TASK DETAILS:
Repeat every record exactly as given.

MATERIAL PROVIDED:
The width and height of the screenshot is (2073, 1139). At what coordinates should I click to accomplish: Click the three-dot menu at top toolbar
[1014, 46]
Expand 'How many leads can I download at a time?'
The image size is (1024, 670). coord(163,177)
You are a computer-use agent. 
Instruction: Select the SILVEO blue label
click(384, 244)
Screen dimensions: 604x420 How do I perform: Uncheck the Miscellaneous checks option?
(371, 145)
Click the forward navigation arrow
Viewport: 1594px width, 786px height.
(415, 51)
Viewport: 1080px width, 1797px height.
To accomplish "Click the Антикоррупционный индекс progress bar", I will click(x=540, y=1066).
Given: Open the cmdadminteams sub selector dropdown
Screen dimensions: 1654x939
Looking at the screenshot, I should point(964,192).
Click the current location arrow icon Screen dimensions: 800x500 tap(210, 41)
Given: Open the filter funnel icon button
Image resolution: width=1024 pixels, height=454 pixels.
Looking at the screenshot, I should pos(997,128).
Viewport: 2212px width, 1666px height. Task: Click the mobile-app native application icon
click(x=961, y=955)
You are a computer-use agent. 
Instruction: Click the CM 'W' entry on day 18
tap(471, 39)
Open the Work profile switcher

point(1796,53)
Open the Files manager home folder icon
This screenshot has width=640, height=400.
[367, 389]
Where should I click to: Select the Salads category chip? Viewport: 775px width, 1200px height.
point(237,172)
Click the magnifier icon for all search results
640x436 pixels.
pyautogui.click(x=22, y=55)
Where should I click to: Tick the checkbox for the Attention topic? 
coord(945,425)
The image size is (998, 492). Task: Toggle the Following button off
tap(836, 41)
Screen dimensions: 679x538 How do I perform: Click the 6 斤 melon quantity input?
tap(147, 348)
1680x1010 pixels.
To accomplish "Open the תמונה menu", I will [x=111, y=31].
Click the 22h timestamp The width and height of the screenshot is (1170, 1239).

RESULT BELOW:
The width and height of the screenshot is (2073, 1139). At what coordinates should I click to accomplish: Click the three-dot menu at top toolbar
[1014, 46]
Expand 'How many leads can I download at a time?'
The image size is (1024, 670). coord(163,177)
You are a computer-use agent. 
Instruction: Select the SILVEO blue label
click(384, 244)
Screen dimensions: 604x420 How do I perform: Uncheck the Miscellaneous checks option?
(371, 145)
Click the forward navigation arrow
Viewport: 1594px width, 786px height.
(415, 51)
Viewport: 1080px width, 1797px height.
To accomplish "Click the Антикоррупционный индекс progress bar", I will click(x=540, y=1066).
Given: Open the cmdadminteams sub selector dropdown
Screen dimensions: 1654x939
Looking at the screenshot, I should point(964,192).
Click the current location arrow icon Screen dimensions: 800x500 tap(210, 41)
Given: Open the filter funnel icon button
Image resolution: width=1024 pixels, height=454 pixels.
Looking at the screenshot, I should pos(997,128).
Viewport: 2212px width, 1666px height. Task: Click the mobile-app native application icon
click(x=961, y=955)
You are a computer-use agent. 
Instruction: Click the CM 'W' entry on day 18
tap(471, 39)
Open the Work profile switcher

point(1796,53)
Open the Files manager home folder icon
This screenshot has width=640, height=400.
[367, 389]
Where should I click to: Select the Salads category chip? Viewport: 775px width, 1200px height.
point(237,172)
Click the magnifier icon for all search results
640x436 pixels.
pyautogui.click(x=22, y=55)
Where should I click to: Tick the checkbox for the Attention topic? 
coord(945,425)
The image size is (998, 492). Task: Toggle the Following button off
tap(836, 41)
Screen dimensions: 679x538 How do I perform: Click the 6 斤 melon quantity input?
tap(147, 348)
1680x1010 pixels.
To accomplish "Open the תמונה menu", I will [x=111, y=31].
Click the 22h timestamp The width and height of the screenshot is (1170, 1239).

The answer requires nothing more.